John starts intransitive. Weak verb, teachers say: was.

No setting at all.

The first time John the Baptist appears, he does so outside of time and place.

There was

a man sent from God

whose name was John (1:6, KJV).

There was [or, came into being] (NNAS)

There appeared

a man named John (REB).

John pivots from John the Baptist to Jesus so fast you have to track the “light” motif to know whom he’s talking about:

He was sent from God, and came as a witness to testify to the light, so that through him all might become believers. He was not himself the light; he came to bear witness to the light. The true light which gives light to everyone was even then coming into the world. (1:6-9 REB)

Outside of time and place, motifs lift more.

Jesus was coming even then!

Even when? When John was born? Jesus was in the womb then, Luke says (elsewhere).

Or even when John was witnessing and testifying?

Even then.

When John the Baptist appears again, he speaks (1:15). Echoes of the first verse: Before I was born, he already was (REB).

Was even then coming

and already was.

Now (when? verse 19) we learn where we are not: Jerusalem.  John is responding to a deputation sent by the Jews of Jerusalem.

Everyone there is sent. Jesus was even then coming and already was is not there, and the Jews in Jerusalem are not there.  Just the sent there – John and the deputation – are there.  Where?

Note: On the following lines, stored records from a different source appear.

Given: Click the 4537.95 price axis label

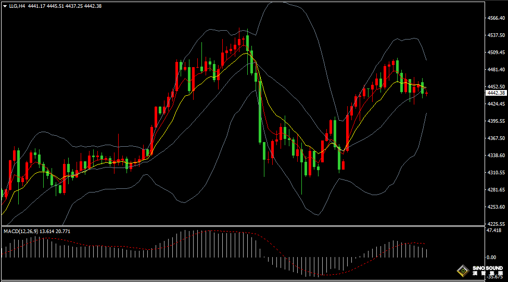Looking at the screenshot, I should point(495,35).
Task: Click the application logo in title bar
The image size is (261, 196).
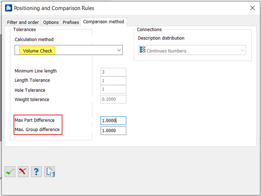Action: (x=8, y=8)
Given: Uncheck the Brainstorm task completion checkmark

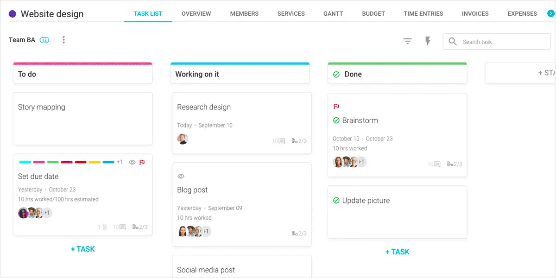Looking at the screenshot, I should [336, 120].
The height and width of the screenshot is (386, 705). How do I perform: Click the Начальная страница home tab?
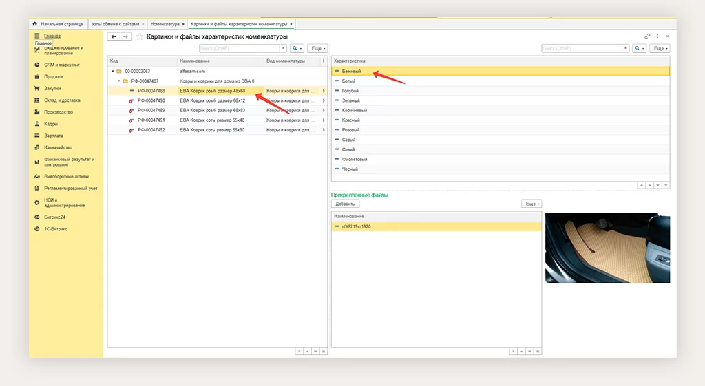pyautogui.click(x=61, y=24)
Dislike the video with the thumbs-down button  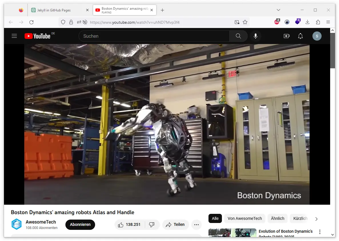pos(152,225)
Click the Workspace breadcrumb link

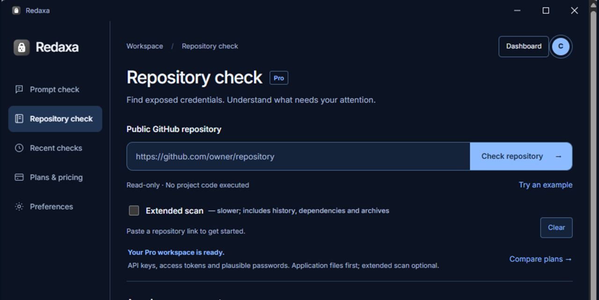coord(145,46)
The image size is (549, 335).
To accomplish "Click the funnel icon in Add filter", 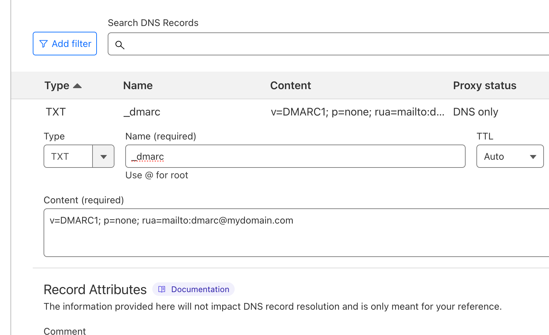I will [x=44, y=44].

John concludes, I am [weak verb] a voice, and we believe it. John’s not there because there is [weak verb] no there.

And John pivots to Jesus a second time.  The deputation is confused. They take John for the Messiah.  But John is not the Messiah.  The Messiah stands among you.

When the first discourse ends, place and time begin:

This took place at Bethany beyond Jordan, where John was baptizing.  The next day he saw Jesus coming towards him. (1:28 – 29, REB)

This is the third pivot from John to Jesus.  The first pivot was. The second said. And the evening and the morning: the first day: The third happens the first next day.  Jesus was even then coming and already was and stands among you is coming towards him.